Dataset entries ::

--

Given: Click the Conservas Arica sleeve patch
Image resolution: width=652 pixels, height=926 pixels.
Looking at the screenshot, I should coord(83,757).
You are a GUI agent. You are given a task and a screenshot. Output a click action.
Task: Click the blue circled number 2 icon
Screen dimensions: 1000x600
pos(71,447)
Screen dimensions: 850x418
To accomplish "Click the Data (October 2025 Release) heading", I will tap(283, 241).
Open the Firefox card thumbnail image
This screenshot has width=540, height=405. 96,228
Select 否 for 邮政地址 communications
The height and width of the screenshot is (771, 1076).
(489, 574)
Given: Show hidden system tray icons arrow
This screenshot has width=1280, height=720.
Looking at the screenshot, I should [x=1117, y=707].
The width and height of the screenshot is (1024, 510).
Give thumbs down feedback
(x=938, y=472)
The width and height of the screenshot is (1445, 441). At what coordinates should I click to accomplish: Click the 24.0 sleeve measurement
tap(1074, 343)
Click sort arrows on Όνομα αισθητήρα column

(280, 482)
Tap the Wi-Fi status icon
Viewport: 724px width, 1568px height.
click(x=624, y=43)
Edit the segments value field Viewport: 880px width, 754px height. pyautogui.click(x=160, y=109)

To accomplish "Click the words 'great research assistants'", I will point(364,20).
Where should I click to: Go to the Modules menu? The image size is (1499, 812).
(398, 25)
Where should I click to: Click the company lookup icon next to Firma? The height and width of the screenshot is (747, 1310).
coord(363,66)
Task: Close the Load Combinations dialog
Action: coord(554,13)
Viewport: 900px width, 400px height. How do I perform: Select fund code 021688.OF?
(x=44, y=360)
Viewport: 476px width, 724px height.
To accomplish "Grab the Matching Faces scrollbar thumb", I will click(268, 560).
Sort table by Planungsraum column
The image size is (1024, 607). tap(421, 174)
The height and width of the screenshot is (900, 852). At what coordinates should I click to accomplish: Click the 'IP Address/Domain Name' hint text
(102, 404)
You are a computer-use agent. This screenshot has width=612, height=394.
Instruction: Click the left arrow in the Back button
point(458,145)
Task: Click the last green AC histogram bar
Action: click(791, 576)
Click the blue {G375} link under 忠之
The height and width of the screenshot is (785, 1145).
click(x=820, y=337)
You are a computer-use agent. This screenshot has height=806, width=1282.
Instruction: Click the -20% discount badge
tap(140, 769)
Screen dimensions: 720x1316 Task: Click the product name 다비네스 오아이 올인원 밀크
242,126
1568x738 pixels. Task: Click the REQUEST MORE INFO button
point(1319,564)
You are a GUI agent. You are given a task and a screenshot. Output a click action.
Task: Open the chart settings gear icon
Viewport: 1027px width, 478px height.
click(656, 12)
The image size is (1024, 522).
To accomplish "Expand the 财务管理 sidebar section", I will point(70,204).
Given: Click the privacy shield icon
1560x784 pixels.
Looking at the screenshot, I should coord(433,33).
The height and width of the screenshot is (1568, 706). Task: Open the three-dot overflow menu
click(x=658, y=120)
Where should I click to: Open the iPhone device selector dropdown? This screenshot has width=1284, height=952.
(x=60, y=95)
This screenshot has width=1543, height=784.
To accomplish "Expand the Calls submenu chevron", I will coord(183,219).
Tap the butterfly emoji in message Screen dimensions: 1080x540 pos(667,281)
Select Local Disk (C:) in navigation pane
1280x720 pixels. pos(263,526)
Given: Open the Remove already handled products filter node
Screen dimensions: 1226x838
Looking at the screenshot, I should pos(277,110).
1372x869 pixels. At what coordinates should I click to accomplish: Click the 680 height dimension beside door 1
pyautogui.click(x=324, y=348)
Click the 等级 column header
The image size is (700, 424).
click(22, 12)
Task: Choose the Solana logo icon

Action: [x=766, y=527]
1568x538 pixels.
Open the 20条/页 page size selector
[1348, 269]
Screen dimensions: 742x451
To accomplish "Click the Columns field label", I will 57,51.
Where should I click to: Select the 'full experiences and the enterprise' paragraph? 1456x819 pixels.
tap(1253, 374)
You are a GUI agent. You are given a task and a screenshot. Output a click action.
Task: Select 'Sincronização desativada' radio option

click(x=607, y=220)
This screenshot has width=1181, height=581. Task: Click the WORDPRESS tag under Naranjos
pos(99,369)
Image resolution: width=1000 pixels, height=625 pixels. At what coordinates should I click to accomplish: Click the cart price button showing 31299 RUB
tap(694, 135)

--

Task statement :: A complete answer gives every line of the data that includes "computer".

Task solution ::
You are a computer-use agent. This screenshot has width=612, height=394.
You are a computer-use agent. This screenshot has height=806, width=1282.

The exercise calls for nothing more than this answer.